Sudden intermittent NAT(?) issues

Started by nakedcreep, November 11, 2024, 09:44:32 AM

Previous topic - Next topic
Hello,

I'm new to opnSENSE and recently got a simple failover multi wan setup done on a Minisforum MS-01, I'm using XCP-NG and passing through the SFPs on the MS-01 to the opnSENSE vm, one of which is being used at the moment with multiple vlans to split LANs, WANs, etc.

Everything has been working flawlessly for over a month, I have a handful of rules and some port forwarding for my 4 servers that are behind this, everything else was pretty much default configuration however after a brief downtime with my main ISP now I've got some intermittent connections issues, some examples:

- sshing from the internet into my machines would time out for some of them and I would be able to get through only after retrying 1-2 times
- a simple curl -4 ifconfig.me/ip works every now and then, there's always a connection to the server however sometimes no reply is received
- IPv6 has completely stopped working behind NAT and on the opnSENSE box itself even though it gets the IPs from all my 3 WANs
- pinging some external hosts works from some machines while it doesn't from others

Where I'm lost is that I've started by just checking if the packets pass through the opnSENSE box and they do perfectly fine, take for example ICMP, I can see the request going through perfectly fine for server1 and server2, however just one would get a reply while the other doesn't. (there's no firewall at all enabled on the servers themselves and gateways/netmasks are set fine and haven't changed in forever), that happens for both external requests as well as the gateway itself.

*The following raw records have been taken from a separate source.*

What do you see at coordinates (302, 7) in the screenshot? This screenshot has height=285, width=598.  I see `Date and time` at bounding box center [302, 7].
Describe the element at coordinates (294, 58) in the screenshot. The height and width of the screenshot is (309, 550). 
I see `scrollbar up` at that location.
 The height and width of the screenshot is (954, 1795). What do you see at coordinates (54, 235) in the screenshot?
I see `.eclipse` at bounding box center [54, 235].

Any suggestions on how to debug this further would be much appreciated!

Did you disable hardware checksum offloading, once in OPNsense in Interfaces: Settings and also in XCP-NG?

They are disabled yes, I believe by default, xcp-ng shouldn't be interfering as the interfaces are passed through.

Just an update, I've found in the logs something about a "Malicious Driver Detection event", I've rebooted the box and got a lot of "tracing" messages spammed before it actually rebooted (never seen those before) and now it seems to just work better...

Can't find much about this, is there any way to disable this malicious driver detection at all?

I've tried various sysctl settings, haven't seen the "Malicious Driver Detection event" in a while but I'm still losing connection every now and then and it's really frustrating.. it seems that this "event" is triggered by constant high traffic, but can't explain the other issues, it might just be that it doesn't play well with DDR5 (or my particular kit) as my DDR4 machine has never had a single issue and I've set both up at the same time.

Still hoping for suggestions on how to improve this, maybe someone runs a similar setup successfully?